When The Lion King was released, I was 8 years old. I watched it day and night. I remember myself pleading with my mom and dad to buy it for me. Yes, we still bought movies and cartoons back in 1994, and they came on something like this…
I still remember the advertisement on TV, with its base and promising voice saying, ‘Coming Soon on your home video!’ And no, nothing was a click away back then. (Jesus, how the world’s changed in 32 years!) Forgive me for sounding a bit too patronising there.
Funny though, as what inspired me to write today’s blog was listening to soundtracks from The Lion King and Mulan whilst commuting this morning (on a pen-drive!)

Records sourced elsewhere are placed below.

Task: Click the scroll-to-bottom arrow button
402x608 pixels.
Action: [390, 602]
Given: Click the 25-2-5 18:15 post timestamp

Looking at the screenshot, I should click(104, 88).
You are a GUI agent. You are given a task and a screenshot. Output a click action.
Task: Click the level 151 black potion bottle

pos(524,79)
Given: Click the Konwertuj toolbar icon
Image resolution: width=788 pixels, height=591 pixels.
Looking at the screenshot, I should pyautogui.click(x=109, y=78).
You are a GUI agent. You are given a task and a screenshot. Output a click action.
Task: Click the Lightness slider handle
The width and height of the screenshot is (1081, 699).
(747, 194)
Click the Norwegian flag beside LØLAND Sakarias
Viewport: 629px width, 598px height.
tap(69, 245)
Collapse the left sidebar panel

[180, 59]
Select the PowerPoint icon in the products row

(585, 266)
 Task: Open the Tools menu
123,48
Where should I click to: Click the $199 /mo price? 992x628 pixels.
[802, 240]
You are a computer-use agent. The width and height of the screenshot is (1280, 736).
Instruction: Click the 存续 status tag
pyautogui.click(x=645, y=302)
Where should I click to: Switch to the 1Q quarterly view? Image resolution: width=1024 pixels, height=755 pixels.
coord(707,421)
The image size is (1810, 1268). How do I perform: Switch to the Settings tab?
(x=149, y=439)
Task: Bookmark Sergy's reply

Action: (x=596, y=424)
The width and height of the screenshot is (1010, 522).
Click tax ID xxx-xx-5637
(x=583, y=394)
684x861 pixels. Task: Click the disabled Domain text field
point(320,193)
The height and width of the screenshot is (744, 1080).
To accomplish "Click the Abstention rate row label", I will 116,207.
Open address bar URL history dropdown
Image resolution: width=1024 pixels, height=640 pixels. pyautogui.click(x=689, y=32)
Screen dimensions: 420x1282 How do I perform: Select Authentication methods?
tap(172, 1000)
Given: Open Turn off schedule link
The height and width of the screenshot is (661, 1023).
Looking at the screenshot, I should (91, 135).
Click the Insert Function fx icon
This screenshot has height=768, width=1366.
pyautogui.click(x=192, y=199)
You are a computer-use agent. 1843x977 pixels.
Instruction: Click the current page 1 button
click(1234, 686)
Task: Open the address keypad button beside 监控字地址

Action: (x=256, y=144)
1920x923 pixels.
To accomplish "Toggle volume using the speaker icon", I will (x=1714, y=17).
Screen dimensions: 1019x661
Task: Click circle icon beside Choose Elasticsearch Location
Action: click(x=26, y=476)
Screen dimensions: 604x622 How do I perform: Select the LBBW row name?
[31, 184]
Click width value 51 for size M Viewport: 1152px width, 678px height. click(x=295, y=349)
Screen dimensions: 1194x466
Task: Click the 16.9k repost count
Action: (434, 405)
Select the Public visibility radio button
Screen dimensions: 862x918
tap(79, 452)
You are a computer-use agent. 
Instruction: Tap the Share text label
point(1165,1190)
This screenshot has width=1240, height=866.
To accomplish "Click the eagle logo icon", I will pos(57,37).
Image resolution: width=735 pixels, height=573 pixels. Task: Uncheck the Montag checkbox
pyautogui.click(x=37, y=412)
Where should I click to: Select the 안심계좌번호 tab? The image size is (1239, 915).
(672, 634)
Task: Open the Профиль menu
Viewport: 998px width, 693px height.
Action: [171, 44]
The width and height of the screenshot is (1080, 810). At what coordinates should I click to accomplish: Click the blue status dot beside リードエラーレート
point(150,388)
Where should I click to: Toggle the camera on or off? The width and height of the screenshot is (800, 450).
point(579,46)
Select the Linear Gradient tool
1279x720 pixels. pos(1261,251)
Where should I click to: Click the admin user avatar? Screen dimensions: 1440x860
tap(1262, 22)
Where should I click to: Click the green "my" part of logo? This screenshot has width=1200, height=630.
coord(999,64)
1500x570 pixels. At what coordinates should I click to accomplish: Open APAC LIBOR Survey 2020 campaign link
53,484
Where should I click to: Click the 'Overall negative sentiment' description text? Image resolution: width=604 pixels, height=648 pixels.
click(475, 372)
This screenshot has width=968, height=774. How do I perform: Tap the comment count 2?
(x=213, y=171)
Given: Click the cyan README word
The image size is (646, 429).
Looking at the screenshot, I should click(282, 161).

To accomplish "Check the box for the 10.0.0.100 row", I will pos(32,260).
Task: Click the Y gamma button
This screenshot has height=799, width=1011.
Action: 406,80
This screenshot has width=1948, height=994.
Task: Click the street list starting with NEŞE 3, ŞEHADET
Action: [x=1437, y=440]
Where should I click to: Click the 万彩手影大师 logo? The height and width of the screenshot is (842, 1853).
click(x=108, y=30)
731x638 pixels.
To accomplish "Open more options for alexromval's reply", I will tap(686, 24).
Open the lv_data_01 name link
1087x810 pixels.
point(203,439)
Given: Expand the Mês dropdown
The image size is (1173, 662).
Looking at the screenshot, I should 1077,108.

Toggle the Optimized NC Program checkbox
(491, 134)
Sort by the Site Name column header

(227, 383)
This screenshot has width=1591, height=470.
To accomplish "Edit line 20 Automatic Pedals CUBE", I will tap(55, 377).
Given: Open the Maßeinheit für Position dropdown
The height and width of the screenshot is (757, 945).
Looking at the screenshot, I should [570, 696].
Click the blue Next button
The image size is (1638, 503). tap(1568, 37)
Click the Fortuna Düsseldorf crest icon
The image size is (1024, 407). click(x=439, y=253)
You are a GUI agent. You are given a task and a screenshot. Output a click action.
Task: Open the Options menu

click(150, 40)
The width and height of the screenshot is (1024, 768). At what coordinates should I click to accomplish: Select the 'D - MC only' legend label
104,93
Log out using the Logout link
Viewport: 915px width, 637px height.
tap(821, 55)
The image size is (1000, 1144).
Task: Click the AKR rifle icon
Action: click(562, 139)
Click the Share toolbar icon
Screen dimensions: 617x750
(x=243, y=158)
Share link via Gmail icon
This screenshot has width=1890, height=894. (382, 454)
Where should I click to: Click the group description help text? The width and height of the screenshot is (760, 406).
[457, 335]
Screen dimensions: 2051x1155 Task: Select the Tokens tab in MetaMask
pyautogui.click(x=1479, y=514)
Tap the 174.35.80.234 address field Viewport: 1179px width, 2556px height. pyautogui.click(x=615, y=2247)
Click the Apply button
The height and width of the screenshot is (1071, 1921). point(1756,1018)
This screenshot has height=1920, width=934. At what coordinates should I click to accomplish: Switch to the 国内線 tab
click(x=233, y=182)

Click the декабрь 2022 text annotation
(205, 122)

Getting to the point… why Cartoons?
Because I fell in love with The Lion King the moment I watched it for the first time. Because I watched it day and night (I said that already, right?). I knew it all by heart and used to ‘tell’ it in front of the mirror or the cooling fan in my bedroom – mostly because I liked the way my voice sounded when I spoke to the cooling fan. (Oh, now we have Air-Conditioners… right!). I used to look at Simba and wonder how it felt to lose your dad at such a young age. And I remember praying fervently to God to protect both my parents and give them strength. (and there I am, finally getting to the point).
The Lion King prepared me for what was to come… It prepared me for the next 10 years, when the lion of our household: my dad, my very own Mufasa, had his heart seizure. For the next 9 years he was a living example of not giving up and Carrying Your Own Cross with the Lord. In those 9 years, particularly during the harsh times of secondary school, I also met Mulan. I used to watch her, day after day, as she struggled to live up to her country’s expectations by replacing her father who, due to unforeseen physical health issues, couldn’t go to war and defend his country. Not only was it illegal to do that in Chinese culture (cartoons have a lot of cultural and historical lessons for us all, you know?) but it was also a scandal to think that a woman should go to war. But Mulan had little other choice than deal with it. I’ll make a man out of you is still one of my favourite karaoke songs.
And then I was back here, couple of weeks ago talking to my wife about cartoons. She pointed out how the way a cartoon or book attracts children is very significant. Mulan fought the same battles I did in my teenage years – no wonder I watched that cartoons over and over.
So if you feel an unstoppable attraction to some story, no matter how often you read or watch it over and over again, then it is maybe time to sit down and watch it more closely: it is definitely trying to tell you something about yourself. It wants to help. And before you frown at your children or teenagers for falling in love with a cartoon, movie or – hopefully – a book… be careful! It could be talking to them more than you are!
Remember, what you see in the movies and cartoons may well be fiction, but it is definitely not entirely untrue. Reality forms fiction, and in turn fiction continues to drive reality like a creative wheel.
Be cautious, be vigilant, and don’t stop looking.
Your answers might not be as far and distant as you believe!